▶ _TEXT EXTRACT_:
########

Jet World Order is an album by rapper Curren$y and his Jet Life crew. It was released on November 29, 2011. The bonus track edition of the album includes a guest appearance from Big K.R.I.T. A bonus loud pack edition of the album was released on the same day and features guest appearances from Cory Gunz, Bun B, Dom Kennedy, Schoolboy Q, Kendrick Lamar, A$AP Rocky and Terri Walker.

Singles
The first single from Jet World Order is "1st Place", produced by Show Off. It was released on November 2, 2011 to iTunes. It features labelmates Curren$y, Trademark Da Skydiver, Young Roddy and Mikey Rocks. The music video for the song was released on December 20.

Critical response
Jet World Order scored a 6.7 from Pitchfork Media, a 3/5 from HipHopDX, and a 7/10 from AllHipHop.

########

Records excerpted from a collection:
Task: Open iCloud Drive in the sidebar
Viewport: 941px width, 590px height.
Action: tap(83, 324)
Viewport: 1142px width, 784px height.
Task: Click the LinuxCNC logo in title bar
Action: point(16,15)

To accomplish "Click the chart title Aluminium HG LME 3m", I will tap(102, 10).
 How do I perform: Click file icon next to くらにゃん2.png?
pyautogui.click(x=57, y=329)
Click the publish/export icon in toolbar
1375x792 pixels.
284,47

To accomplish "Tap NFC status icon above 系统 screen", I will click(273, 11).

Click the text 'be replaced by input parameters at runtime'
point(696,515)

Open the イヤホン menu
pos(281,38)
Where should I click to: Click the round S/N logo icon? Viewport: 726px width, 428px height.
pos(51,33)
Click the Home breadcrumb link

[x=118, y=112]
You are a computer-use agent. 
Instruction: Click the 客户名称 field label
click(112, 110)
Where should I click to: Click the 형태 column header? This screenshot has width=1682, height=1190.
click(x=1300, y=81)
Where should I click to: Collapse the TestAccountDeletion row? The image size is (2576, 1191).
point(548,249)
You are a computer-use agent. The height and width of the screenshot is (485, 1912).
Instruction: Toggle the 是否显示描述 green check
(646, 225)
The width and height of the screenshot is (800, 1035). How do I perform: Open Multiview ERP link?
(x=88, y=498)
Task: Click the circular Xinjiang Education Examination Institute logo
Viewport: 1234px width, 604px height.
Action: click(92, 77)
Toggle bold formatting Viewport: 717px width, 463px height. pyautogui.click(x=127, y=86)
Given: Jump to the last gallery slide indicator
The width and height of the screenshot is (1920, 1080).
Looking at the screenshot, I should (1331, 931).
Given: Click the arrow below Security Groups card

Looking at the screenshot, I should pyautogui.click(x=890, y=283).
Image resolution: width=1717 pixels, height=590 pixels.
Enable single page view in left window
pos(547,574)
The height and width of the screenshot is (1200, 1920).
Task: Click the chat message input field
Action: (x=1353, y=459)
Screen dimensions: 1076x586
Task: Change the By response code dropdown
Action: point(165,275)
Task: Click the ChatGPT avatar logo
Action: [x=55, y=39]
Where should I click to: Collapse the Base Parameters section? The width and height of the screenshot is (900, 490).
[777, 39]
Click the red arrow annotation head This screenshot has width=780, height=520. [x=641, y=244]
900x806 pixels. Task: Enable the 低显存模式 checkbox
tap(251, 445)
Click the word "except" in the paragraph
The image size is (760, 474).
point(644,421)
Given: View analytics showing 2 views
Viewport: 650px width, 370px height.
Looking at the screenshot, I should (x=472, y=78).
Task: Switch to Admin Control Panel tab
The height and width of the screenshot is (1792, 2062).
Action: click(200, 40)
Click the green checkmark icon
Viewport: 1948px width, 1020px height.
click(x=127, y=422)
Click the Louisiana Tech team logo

########

▶ _TASKS TO PERFORM_:
1. Transcribe the Jet World Order album text in full, word for word.
2. Update the stretch of the listing from the line containing "Given: View analytics showing 2 views" through the end of the listing, putting "Ohio State" in place of "Louisiana Tech" and leaving everything else unchanged. Return only those lines.
The Jet World Order album text and the listing are unrelated to each other.

▶ _THE RESULTS_:
1.
Jet World Order is an album by rapper Curren$y and his Jet Life crew. It was released on November 29, 2011. The bonus track edition of the album includes a guest appearance from Big K.R.I.T. A bonus loud pack edition of the album was released on the same day and features guest appearances from Cory Gunz, Bun B, Dom Kennedy, Schoolboy Q, Kendrick Lamar, A$AP Rocky and Terri Walker.

Singles
The first single from Jet World Order is "1st Place", produced by Show Off. It was released on November 2, 2011 to iTunes. It features labelmates Curren$y, Trademark Da Skydiver, Young Roddy and Mikey Rocks. The music video for the song was released on December 20.

Critical response
Jet World Order scored a 6.7 from Pitchfork Media, a 3/5 from HipHopDX, and a 7/10 from AllHipHop.

2.
Given: View analytics showing 2 views
Viewport: 650px width, 370px height.
Looking at the screenshot, I should (x=472, y=78).
Task: Switch to Admin Control Panel tab
The height and width of the screenshot is (1792, 2062).
Action: click(200, 40)
Click the green checkmark icon
Viewport: 1948px width, 1020px height.
click(x=127, y=422)
Click the Ohio State team logo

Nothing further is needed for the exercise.